И о поле, о поле за домом тоже все забыли. Сняли и увезли остатки забора. И оно снова стояло мертвое, пустое и никому не нужное. Только птицы еще летали, Плюша следила за их полетом из окна. И по вечерам стало казаться, что кто-то смотрит оттуда на нее – Плюша задергивала занавески. Нет, она не боялась: это было хуже, чем страх.

«Плюшенька, душенька, не ходи на поле…»

Был папуся, ушел папуся. Была мамуся, ушла мамуся. И Натали тоже, не ушла даже, а разлетелась, разнеслась и покрыла все невидимым тоненьким слоем. Приезжал из Польши сын ее Фаддей, продал квартиру, теперь там чужие люди. Надо учиться забывать и жить дальше.

Как сказано в книге, которую она иногда теперь на ночь читала: пусть мертвые погребают своих мертвецов. Плюша прочла эту фразу три раза. Поискала карандаш, чтобы подчеркнуть, и не нашла: закатился куда-то.

Погасив свет в коридоре и на кухне и оставив зажженным только светильник, с которым всегда спала, Плюша думала. Мертвые должны хоронить своих мертвецов. А если не хоронят? Тогда мертвецы начинают хоронить живых. А живые делают вид, что ничего с ними не происходит. Ровным счетом ничего. Ерунда, временные трудности.

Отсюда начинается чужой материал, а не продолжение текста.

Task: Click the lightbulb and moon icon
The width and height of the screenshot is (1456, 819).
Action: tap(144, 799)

И на Задушки, в отличие от прошлогодних, никто не пришел.

Плюша одна вышла. Собрала все, что готовила годы, и вышла в сумерки.

А эти годы Плюша вязала детские шапочки.

Точных размеров она не знала, потому вязала на глаз. Но каждому свою. Самую красивую – отцу Фоме.

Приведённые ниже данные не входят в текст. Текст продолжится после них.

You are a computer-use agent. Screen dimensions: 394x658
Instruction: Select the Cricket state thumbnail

Плюша тихо вышла из подъезда, обошла пустые детские качели и пошла к полю. Качели продолжали скрипеть за спиной: дул ветер.

Поле светилось, на нем был тонкий слой снега, насыпавший с утра. Небо не темнело, а, скорее, краснело, как перед еще одним большим снегом, и ныло в затылке. Дойдя до нужного места, Плюша раскрыла сумку и начала раскладывать. Нагибалась и клала шапочки прямо на снег.

Адам Ковалевский… Василь Чернукович…

Может, отец Игорь был прав, и все это было язычеством, душным бабьим язычеством. И лучше было шапочки эти оставить там, в детдоме, чтобы в них бегали и веселились живые дети.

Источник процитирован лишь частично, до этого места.